Like I said in part 1, you can’t really rank the individual books of this series, you have to look at the thing as a whole. However, for those interested, here’s the listing of tropes involved in the series (you’ll have to scroll down).
So I’ll just be rambling at this point about the first two books.
Trilogies seems to generally follow 2 patterns:
- First part is quite good, but the second is excellent, followed by a third that’s so bad, everyone pretends to ignore it. This is most often seen in unplanned trilogies (ex. Spider-man, Star Wars [original set])
- First and third parts are the most important. The second is often forgettable. In fact, you could probably skip it (ex. almost any trilogy by Richard A Knaak qualifies) as nothing revealed in the 2nd part is that important to the third, or you would be able to fill in the details yourself just from context or guessing.
Here, as one large work, the Chronicles of Chaos follow story building exceptionally well. The first established the rules, helped us get familiar with this other world such that by the second, the author can begin playing with the characters and world without confusing or losing the reader.
But all that I can talk about in the conclusion. Instead, let’s talk about something very impressive from Mr Wright: the salvation of Mary Sue.
Oh Mary Sue… what a long history you have. Apparently she first gained her name in 1974 with popularity rising and falling, though I don’t think she achieved the notoriety that she has with the publication of the twilight series. Wait a second…
Twilight: First book published in 2005
Chaos: First book published in 2005
The single worst instance of Mary Sue and the single best instance. And which one gains the greater fame and movies? I tell you, reader, there is no justice in the world. (Or Satan’s in charge and delights in our misery.)

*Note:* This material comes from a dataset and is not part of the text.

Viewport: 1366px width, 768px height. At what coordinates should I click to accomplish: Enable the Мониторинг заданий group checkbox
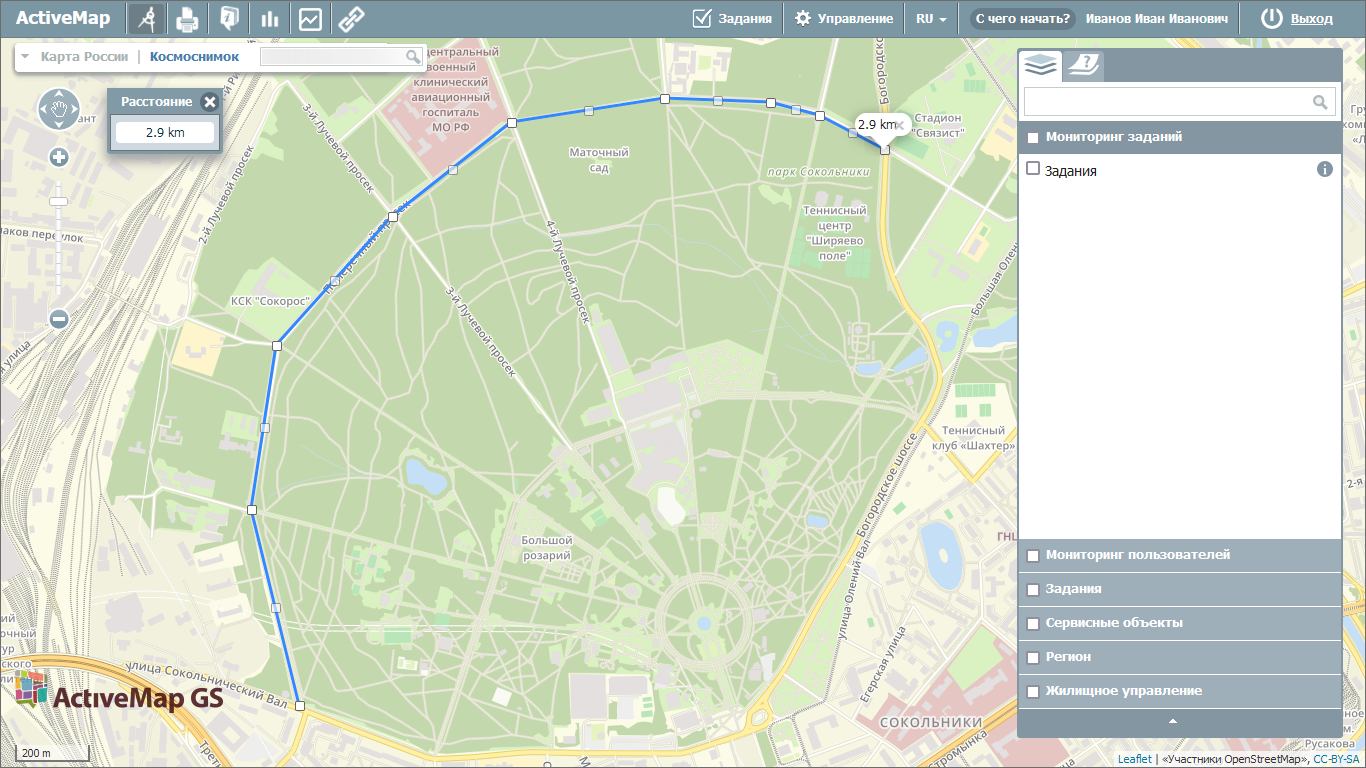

Actually, these comparisons are apt, because where every bit of the characters of twilight fail (at least what I’ve gathered from the movies and pop culture osmosis), the chaos orphans succeed. For instance, why are the protagonists so special? Why do they have their powers? With Bella… not told at all. The orphans? There are very good and logical reasons within their universe to explain their specialness and abilities. Why does so much of the world seem to revolve and warp around Bella & Edward? Not only does the entire universe revolve around the orphans, but it and the warping tendencies that happen around them are tied into part of the reasons why they’re so special (and it’s really cool once you figure it out). The bad guys of the twilight series seem only a threat because the protagonists handicap themselves. Meanwhile, while you think there would be no drama or challenge for the orphans, their situation seems hopeless, that is how powerful and threatening their enemies are. In twilight, you knew nothing would happen to Bella & Edward. Here? Well you know the orphans won’t die, and yet you still feel dread and fear at their fates. When was the last time you read a story where the author made it explicit that the characters involved can’t die, but still put you through gut-wrenching suspense?
And I’m not just sucking up to the author (if I was, I’d be going over the top with silly hyperbole). You can tell he’s worked hard at this book and seeks to earn your enjoyment and appreciation of this story. It’s rare to find many authors who put this much love and effort into their stories and worlds (or at least, I’ve had terribly luck in picking some out). Trust me, my fellow geeks and nerds: this series is written by one of us, and he’s not pandering to us, either. If you have good taste (and you must, else why would you be reading me*?), get this series, and read it.
Now to finish up the last book.
*see? Over the top, silly hyperbole.